I am familiar with the case of a man awaiting urology services who would be well capable of doing a day's work, but he cannot do anything because he must put up with the discomfort of a tube that he must carry with him day and night. That man must wait in the queue for urology services and compete with people who have been waiting since 1998 because such is the waiting time for urology services. The national treatment purchase fund is of no use to him because his problem had an acute onset. A 20-minute operation would sort this man's problem. He needs professional help but this Bill has nothing to offer him.

When will this man receive treatment? If I make inquiries I will be told he will be waiting for five years. Must this man carry a bag around with him for five years? Chemical analysis shows that he is pre-cancerous and if he is to wait any longer he will probably develop cancer. He may well not survive the cancer. I have seen many men who will not survive, whose life expectancy has been shortened and who will die an early death purely because they have been left on this urology list.

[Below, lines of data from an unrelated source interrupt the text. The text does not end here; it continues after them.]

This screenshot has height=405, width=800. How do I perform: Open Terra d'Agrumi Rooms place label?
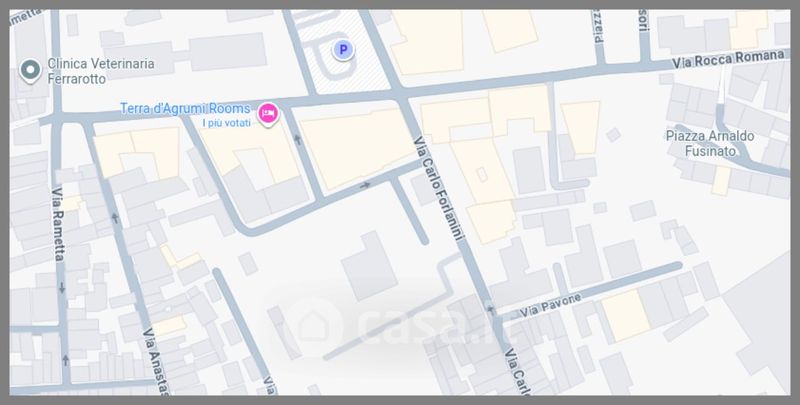click(186, 108)
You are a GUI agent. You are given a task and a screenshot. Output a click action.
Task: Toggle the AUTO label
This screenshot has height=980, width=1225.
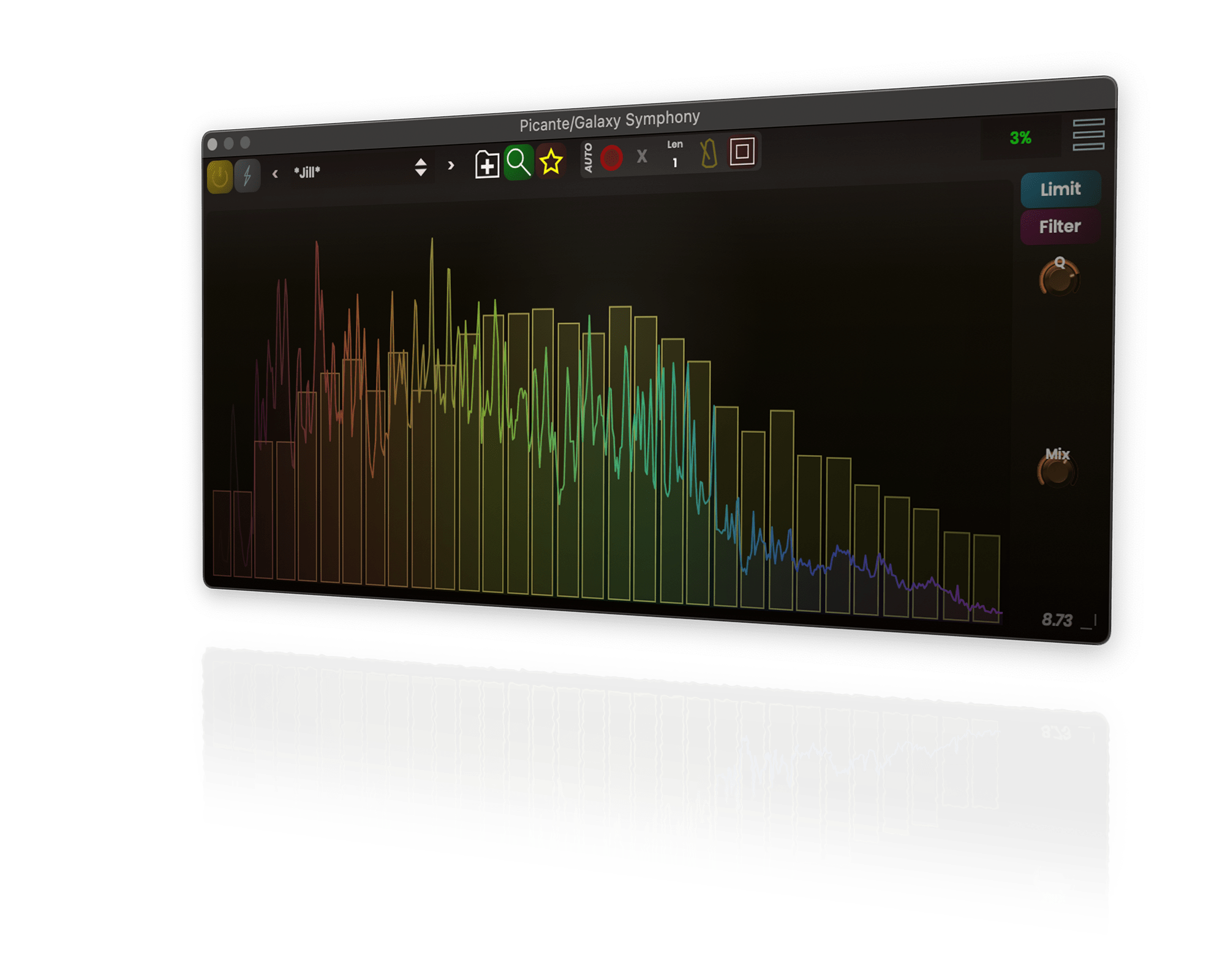point(588,157)
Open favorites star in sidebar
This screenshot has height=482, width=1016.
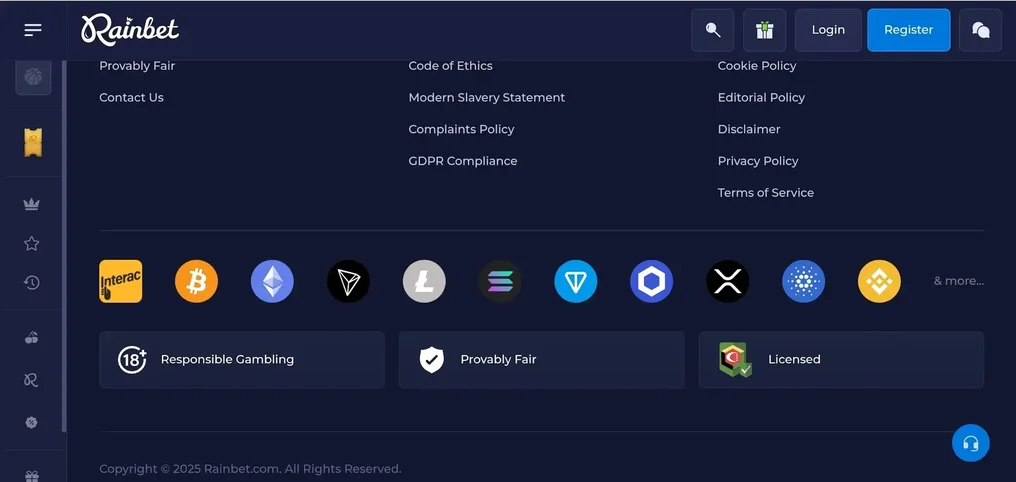pyautogui.click(x=32, y=243)
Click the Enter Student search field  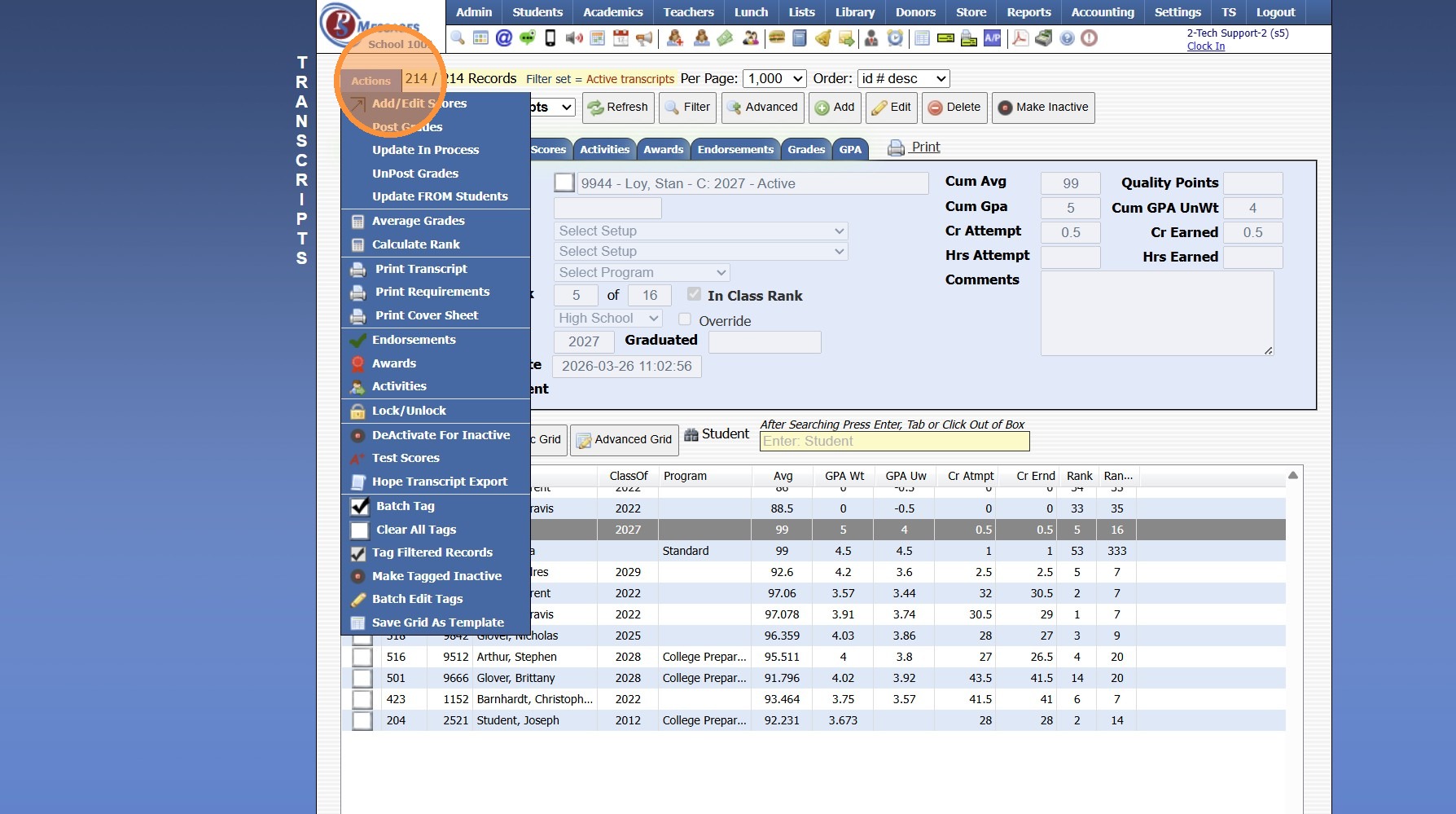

The answer is not to put services into the bigger hospitals and I hope Professor Drumm gets my message. The answer is to support the local services. When people criticise the Hanly report and its recommendation for centralisation, which is just the Fitzgerald report under another name, the Government asks if they have an alternative. The alternative is to support the local services and hospitals. Where there are consultants in Mayo General Hospital there are little or no waiting lists. Where there are no consultants the lists stretch back to 1998, which is a scandal. A urologist in Mayo General Hospital would enable that man to be treated and he would not have to endure many years of discomfort. He has to get up seven or eight times at night. This is something that happens to older men in particular but this is a younger man who should not be in this position.

There are many actions the Government could take to provide services at local level. Twelve trolleys are in use in Mayo General Hospital today because there are no available beds. Some people have been waiting up to five days on trolleys. I visited the accident and emergency department in Castlebar the other day. A 90-year old man was on a trolley with tears in his eyes. I asked him what the matter was. He said he was not feeling at all well and that it was his birthday that day. A young man had chest pains and should probably be treated in the intensive care unit but he was also on a trolley. Trolleys and people were everywhere. How could the staff do their work properly when there was not sufficient room even for them to move around, never mind treat a patient? The resuscitation room for use following serious traffic accidents is jammed full of people. I wonder what would happen in an emergency. The staff would not be able to cope. I am all in favour of the registration of professionals but the professionals should be there in the first place to allow them to be registered. I hope the Government will examine this situation in Mayo General Hospital, which is like Dante's "Inferno", pure hell, pure terror, pure chaos for people who have to deal with it. I pay tribute to the nurses and doctors working under very difficult conditions. I hope the Government gives them the support they need.

How is it possible to support people at home if the facilities are not provided? I refer to centres and homes for older people. When people need to convalesce they cannot return to their area because there is no place for them to go. I know of one situation in Ballinrobe where the land has been bought for many years. In County Mayo we are waiting for completion of the design stage of a home for older people in Ballinrobe, which would cost approximately €200,000. This is not a great deal of money but the centre would give people hope for the future.

Many current difficult situations could be easily sorted out. Proof that health apartheid exists is demonstrated in that people have been forced to march to Dublin to lobby for BreastCheck services for the south and west. There is much in this Bill but it should contain much more.